Le opposizioni di destra, ormai ridotte a sciocchi gregari della Lega, hanno intrapreso una loro gara a chi arriva prima e meglio all’appuntamento con l’orco che se li vuole mangiare: i Fratelli d’Italia stanno buttando i tradizionali voti pseudo fascisti nel vero e nuovo contenitore fascista; i Forzitalioti, meglio dire Berlusconi, sta brigando per salvare il salvabile e per non farsi troppo male nelle fauci del lupo leghista che si sta già leccando i baffi. Quindi a destra tabula rasa, un unico partito pigliatutto: la peggior destra possibile e immaginabile, egemonica rispetto a tutte le pulsioni negative emergenti in quell’area.

Le opposizioni di sinistra avrebbero un certo interesse a lasciare marcire la situazione con l’illusione di recuperare un elettorato in libera uscita alla ricerca di qualcosa di nuovo, anche se a questo elettorato rischiano di proporre qualcosa di vecchio: le loro divisioni massimaliste, i loro storici burocratismi, le loro incertezze riformiste, i loro deboli personalismi, i loro tradizionali difetti. Il partito democratico fa la voce grossa, ma non ha le corde vocali necessarie e quindi rischia di rimanere afono o comunque inascoltato. A sinistra si intravede una sorta di Aventino preventivo.

Nessuno degli attuali protagonisti, per i motivi suddetti, avrebbe avuto interesse tattico ad elezioni anticipate: sembravano tutti in attesa di arrivare obtorto collo ad un bipartitismo non solo imperfetto, ma orribile. Poi la situazione è precipitata: la Lega vuol passare sbrigativamente all’incasso elettorale e quindi lo scenario è diventato incandescente e strampalato. Tutti stanno improvvisando nuove tattiche: elezioni subito, elezioni fra qualche mese dopo il taglio dei parlamentari, elezioni il più tardi possibile per arginare il ciclone Salvini. Persino Beppe Grillo ha ripreso a farneticare ipotizzando il ritorno dei barbari: un modo vecchio come il cucco per salvare la faccia al suo movimento, gridando al lupo che se lo vuol mangiare.

In mezzo a tutto ciò sta il presidente della Repubblica, che giustamente non vuole fare politica, ma, così facendo, rischia di lasciare libero campo alla rovinosa evoluzione della politica.
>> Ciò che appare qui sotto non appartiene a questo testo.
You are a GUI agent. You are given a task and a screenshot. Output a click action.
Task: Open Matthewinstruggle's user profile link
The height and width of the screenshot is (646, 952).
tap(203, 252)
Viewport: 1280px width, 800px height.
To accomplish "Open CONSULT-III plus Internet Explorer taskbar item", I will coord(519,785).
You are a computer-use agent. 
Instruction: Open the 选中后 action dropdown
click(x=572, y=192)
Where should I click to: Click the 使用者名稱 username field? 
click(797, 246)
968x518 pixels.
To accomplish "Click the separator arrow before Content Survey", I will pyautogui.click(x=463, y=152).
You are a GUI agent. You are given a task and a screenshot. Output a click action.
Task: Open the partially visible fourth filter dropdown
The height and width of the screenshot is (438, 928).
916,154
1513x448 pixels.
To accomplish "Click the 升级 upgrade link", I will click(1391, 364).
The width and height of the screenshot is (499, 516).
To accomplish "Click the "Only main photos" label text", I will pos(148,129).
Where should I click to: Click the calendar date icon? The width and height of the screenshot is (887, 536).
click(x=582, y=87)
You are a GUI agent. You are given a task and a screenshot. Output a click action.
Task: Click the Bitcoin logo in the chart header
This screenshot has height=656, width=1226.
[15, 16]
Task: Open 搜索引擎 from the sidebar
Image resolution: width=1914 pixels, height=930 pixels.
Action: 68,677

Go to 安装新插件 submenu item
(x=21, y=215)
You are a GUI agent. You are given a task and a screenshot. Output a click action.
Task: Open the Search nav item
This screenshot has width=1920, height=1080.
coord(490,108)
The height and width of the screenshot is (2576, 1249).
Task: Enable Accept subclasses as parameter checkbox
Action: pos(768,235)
Egli giustamente si preoccupa della governabilità di una situazione socio-economica assai problematica, teme una deriva “agovernativa”, un vuoto di potere pericolosissimo, perché l’Europa e il mondo non sono disposti ad aspettare i nostri comodi. Mattarella si rende conto che un’accelerazione della crisi di governo sarebbe un perfetto assist alla Lega e vuole passare alla storia come il più corretto e leale presidente e non come il presidente che assiste pilatescamente alla svolta autoritaria del sistema politico. Ha in mano una patata bollente. I più avveduti osservatori e i più sensibili cittadini guardano a lui con fiducia: speriamo che sfoderi la bacchetta magica del suo carisma e ci tolga dal pantano in cui stiamo sprofondando.

In questo assurdo bailamme Matteo Salvini non trova di meglio che agitare lo specchietto per le allodole dell’affidamento alla Vergine Maria, tirandola dalla sua parte con rosari di sciocchezze. Roba da ridere o piangere a seconda dei casi, che merita solo un cenno in quanto rischia di diventare la ciliegina clericale sulla torta fascista. Spero nella riottosità clericale, anche se non mi illudo più di tanto. Con tutto il rispetto e la sana devozione per la Madonna, preferisco affidarmi laicamente a Sergio Mattarella, pregando la Vergine, questo sì, che aiuti il presidente a dipanare una matassa, che forse solo con un miracoloso aiutino dall’alto potrà essere democraticamente districata.